Spadałem. A raczej leciałem w bezcielesnej złotej mgle, słodkiej jak miód, ciepłej jak bursztyn. Kołysały mnie delikatne dłonie, tuliły czułe muśnięcia. Świat był pełen ciepła i spokoju, nie było w nim miejsca na strach czy ból. Serdeczne głosy szeptały coś miłego, nuciły niekończącą się hipnotyzującą melodię. Widmowe cienie wokół nasłuchiwały ledwie uświadomionych myśli. Ciało rozrastało się, wypełniając sobą cały ten nierealny świat; zmieniało się w słonecznie żółty, pachnący cytryną i miętą dym, w chmurę pomarańczowego pyłu, w brylantowy deszcz, spadający na ogromny złoty krąg.

Nagle, jak puenta magicznego oczarowania lotem, spadła na mnie fala niewypowiedzianej rozkoszy. Dygotałem, próbując zachować okruchy niesamowitej, nieludzkiej przyjemności.
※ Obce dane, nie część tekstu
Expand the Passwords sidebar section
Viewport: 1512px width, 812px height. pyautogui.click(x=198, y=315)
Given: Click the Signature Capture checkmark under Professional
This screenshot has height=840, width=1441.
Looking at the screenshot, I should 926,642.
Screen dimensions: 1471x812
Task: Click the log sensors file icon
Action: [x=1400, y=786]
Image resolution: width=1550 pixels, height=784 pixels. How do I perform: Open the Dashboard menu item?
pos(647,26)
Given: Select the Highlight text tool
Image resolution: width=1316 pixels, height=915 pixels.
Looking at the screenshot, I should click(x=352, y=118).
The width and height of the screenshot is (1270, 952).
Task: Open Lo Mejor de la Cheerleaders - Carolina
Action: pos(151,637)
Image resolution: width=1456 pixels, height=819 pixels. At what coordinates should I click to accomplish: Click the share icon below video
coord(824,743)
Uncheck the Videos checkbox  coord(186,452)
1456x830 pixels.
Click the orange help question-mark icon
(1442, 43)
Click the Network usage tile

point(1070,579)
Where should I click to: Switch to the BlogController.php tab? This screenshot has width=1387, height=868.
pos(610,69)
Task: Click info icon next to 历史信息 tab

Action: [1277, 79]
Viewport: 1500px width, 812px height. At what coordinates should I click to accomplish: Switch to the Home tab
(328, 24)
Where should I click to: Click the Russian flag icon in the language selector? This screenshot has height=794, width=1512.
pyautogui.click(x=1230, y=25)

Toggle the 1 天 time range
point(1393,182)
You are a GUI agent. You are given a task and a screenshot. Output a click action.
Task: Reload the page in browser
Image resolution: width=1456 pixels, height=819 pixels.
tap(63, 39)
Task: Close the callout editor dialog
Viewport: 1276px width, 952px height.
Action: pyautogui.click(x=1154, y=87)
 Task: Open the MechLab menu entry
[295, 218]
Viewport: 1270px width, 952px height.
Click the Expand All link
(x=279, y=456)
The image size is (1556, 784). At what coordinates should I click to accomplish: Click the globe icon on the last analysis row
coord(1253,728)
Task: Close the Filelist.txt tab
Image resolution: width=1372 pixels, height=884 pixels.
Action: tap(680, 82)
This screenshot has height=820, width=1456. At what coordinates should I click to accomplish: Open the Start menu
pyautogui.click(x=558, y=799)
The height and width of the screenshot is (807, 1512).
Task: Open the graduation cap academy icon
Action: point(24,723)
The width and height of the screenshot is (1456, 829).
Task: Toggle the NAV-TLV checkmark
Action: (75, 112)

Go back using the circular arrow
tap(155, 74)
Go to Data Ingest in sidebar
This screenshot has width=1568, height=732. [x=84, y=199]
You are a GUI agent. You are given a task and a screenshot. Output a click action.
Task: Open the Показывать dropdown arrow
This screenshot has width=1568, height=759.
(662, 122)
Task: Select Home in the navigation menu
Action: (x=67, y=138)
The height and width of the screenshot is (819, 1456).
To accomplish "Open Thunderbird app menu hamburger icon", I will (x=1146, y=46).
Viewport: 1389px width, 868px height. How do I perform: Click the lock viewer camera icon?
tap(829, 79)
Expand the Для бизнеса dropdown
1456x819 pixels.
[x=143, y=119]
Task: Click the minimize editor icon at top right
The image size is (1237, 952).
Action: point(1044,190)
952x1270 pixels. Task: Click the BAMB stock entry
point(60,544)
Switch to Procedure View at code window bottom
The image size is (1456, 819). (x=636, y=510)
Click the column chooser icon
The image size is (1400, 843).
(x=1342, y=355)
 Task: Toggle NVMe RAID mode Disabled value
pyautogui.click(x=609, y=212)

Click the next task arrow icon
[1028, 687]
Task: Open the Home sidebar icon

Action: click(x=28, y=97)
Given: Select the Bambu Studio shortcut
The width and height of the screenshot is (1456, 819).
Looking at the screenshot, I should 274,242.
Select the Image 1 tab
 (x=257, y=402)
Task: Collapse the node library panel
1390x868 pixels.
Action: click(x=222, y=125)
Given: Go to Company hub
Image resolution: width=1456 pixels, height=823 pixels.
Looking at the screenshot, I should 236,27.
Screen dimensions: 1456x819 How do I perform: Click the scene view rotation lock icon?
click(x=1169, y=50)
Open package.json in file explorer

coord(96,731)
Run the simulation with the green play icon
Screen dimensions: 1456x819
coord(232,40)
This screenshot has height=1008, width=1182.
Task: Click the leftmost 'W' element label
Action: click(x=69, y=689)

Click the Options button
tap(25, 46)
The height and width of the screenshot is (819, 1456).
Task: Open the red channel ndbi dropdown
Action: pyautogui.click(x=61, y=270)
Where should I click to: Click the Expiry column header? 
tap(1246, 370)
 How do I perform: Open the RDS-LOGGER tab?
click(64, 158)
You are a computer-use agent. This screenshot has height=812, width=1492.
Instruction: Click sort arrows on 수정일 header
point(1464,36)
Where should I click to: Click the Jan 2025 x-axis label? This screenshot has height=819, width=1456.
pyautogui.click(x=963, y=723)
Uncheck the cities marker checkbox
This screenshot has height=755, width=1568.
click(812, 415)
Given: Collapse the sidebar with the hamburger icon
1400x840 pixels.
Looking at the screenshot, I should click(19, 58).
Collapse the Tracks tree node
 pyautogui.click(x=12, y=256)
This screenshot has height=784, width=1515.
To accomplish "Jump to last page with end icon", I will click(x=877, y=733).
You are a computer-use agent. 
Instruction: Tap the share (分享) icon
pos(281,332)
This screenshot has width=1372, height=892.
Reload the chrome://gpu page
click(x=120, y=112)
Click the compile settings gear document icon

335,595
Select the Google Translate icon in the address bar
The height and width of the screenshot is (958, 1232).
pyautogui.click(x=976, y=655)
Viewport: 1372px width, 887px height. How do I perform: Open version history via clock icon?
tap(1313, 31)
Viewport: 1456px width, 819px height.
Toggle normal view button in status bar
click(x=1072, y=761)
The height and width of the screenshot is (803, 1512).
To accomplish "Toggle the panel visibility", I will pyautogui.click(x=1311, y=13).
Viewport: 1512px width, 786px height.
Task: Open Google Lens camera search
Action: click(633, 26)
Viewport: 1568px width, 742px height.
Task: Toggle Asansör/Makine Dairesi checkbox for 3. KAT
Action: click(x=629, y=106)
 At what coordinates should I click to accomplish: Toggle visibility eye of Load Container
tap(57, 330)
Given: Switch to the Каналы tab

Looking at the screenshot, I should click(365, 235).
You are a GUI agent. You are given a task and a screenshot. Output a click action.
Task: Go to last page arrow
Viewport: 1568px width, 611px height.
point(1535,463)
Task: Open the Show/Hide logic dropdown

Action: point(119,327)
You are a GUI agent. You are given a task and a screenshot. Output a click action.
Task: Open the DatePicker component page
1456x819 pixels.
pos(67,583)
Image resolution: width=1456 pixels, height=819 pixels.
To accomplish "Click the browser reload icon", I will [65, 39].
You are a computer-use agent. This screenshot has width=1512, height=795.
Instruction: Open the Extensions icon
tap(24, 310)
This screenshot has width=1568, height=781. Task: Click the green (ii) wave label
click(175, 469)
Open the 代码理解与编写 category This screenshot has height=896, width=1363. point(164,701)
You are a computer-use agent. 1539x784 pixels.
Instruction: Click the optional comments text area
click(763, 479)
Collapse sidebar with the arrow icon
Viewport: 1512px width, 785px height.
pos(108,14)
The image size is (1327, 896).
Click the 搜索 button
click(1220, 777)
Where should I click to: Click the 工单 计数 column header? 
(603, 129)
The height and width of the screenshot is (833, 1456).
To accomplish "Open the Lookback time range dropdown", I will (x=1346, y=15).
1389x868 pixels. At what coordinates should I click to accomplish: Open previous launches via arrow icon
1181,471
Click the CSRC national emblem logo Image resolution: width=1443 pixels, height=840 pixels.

Ale bursztynowa mgła zanikała, rozpływała się, gasła…

Ocknąłem się.

Fatalnie się stało, że gdy wychodziłem z wanny, nie przyszło mi do głowy, żeby się ubrać. Teraz, gdy leżałem na wznak na twardej, pokrytej ostrymi kamykami ziemi, nagość sprawiała ból. Przejście od rozkoszy do cierpienia było tak gwałtowne, że przez kilka chwil nie mogłem się poruszać ani myśleć. Chciałem się skulić, zastygnąć, wpaść w senne odrętwienie. Na szczęście ten gwałtowny kontrast pomógł mi przyjść do siebie, zapomnieć o upajających halucynacjach hipertunelu.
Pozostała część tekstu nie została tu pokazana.